El Chapo’s Lawyers Are Pushing for a New Trial After Report Jurors Read News Stories About Him

Joaquin “El Chapo” Guzman’s defense lawyers plan to seek a retrial for the recently convicted kingpin following a report that multiple jurors violated a judge’s orders and then apparently lied about it. The alleged and so-far-unverified misconduct claim Wednesday could threaten to undo the results of the three-month federal trial.

According to Vice News, a juror came forward anonymously to describe what it was like to sit on the historic trial, which ended last week in federal court in Brooklyn with a guilty verdict on all charges.

Vice reported that the juror dropped a bombshell in the interview by saying at least five members of the jury routinely read about the trial, in news reports and in social media, despite daily admonishments by Judge Brian Cogan not to do so.

Every day of the trial ended with the judge strictly telling the jurors not to discuss the case or do any research on it after they leave the courthouse. If the jurors ignored the judge’s orders, they may have been exposed to prejudicial and uncorroborated allegations that weren’t allowed to be submitted as evidence, including news reports that Guzman had drugged and raped girls as young as 13.

“You know how we were told we can’t look at the media during the trial? Well, we did. Jurors did,” the juror reportedly told Vice. “The judge said, ‘You can’t talk about the case among each other,’ but we broke that rule a bunch of times.”

Guzman’s defense team blasted the jurors’ alleged misconduct, calling the issues raised in the news report “deeply concerning and distressing.” Attorney Jeffrey Lichtman, one of Guzman’s attorneys, told TIME the jurors who broke the rules “may have been in contempt of court for their actions.”

“We will be filing a motion for a new trial I suspect sooner rather than later,” he said, adding that he was in the middle of doing the legal research.

“All we ever wanted for Mr. Guzman was a fair trial and that’s all we deserved,” he said in a more detailed statement. “We will continue to seek justice for him.”

If the defense team files a motion for a retrial, it will be up to the judge to decide whether he will summon all 12 members of the jury back into the courthouse for a hearing to determine whether the claims in the news report were true and whether the verdict was tainted.

The U.S. Attorney’s Office for the Eastern District of New York, which prosecuted the case, declined to comment.

Duncan Levin, a former federal prosecutor with the Justice Department, said he believes the judge will summon the jurors back to discuss their alleged misconduct. However, he said, the court would not lightly overturn the verdict, since it was a highly prominent trial.

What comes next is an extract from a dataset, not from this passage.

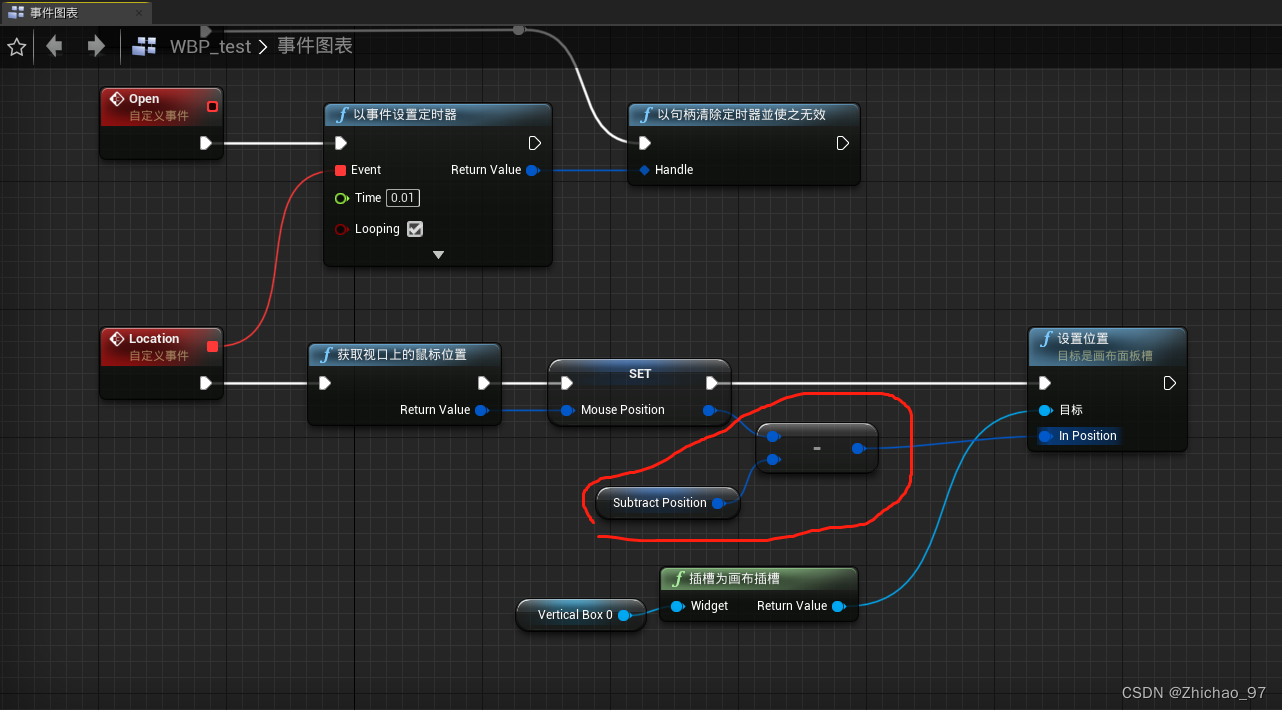Click the In Position pin on 设置位置

(x=1043, y=435)
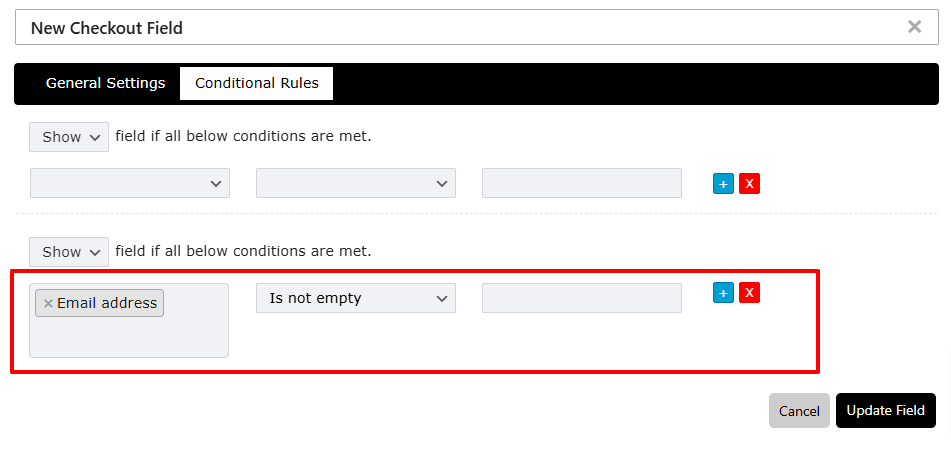Switch to the General Settings tab

click(x=105, y=83)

“If this happened in any other case, I think it would be a no-brainer to have an evidentiary hearing into whether the jurors committed some kind of misconduct,” he told TIME. “Here, of course, this is one of the most hated and feared defendants in the world. A lot of time and money and effort have gone into the trial. I can see the court being extremely reluctant to overturn the verdict.”

If an evidentiary hearing is planned, it’s unclear also whether the jurors will lawyer up, possibly delaying the process. “There are a lot of what-ifs here,” said Levin, who specialized in money laundering and asset forfeiture. “This could snowball.”

Wednesday’s El Chapo bombshell is the latest twist in Guzman’s trial, which was packed with drama since it began in November. After the verdict was handed down, the judge praised the jurors for their diligence during deliberations in a direct address, moments before dismissing them for the last time. Cogan told them the way they carefully and methodically considered each count in the indictment made him “proud to be an American.”

During the course of the trial, prosecutors had put 56 witnesses on the stand to show Guzman was a ruthless murderer who regularly resorted to violence and corruption to build and defend the multi-billion dollar criminal enterprise he led. Last Tuesday, in the sixth day of deliberations, the eight women and four men on the jury found Guzman guilty of all charges stemming from his role in trafficking billions of dollars worth of drugs into the U.S. as a top boss within the Sinaloa cartel.

Guzman—perhaps most famous for escaping two top-security Mexican prisons—faces life behind bars in the U.S. His sentencing is set for June.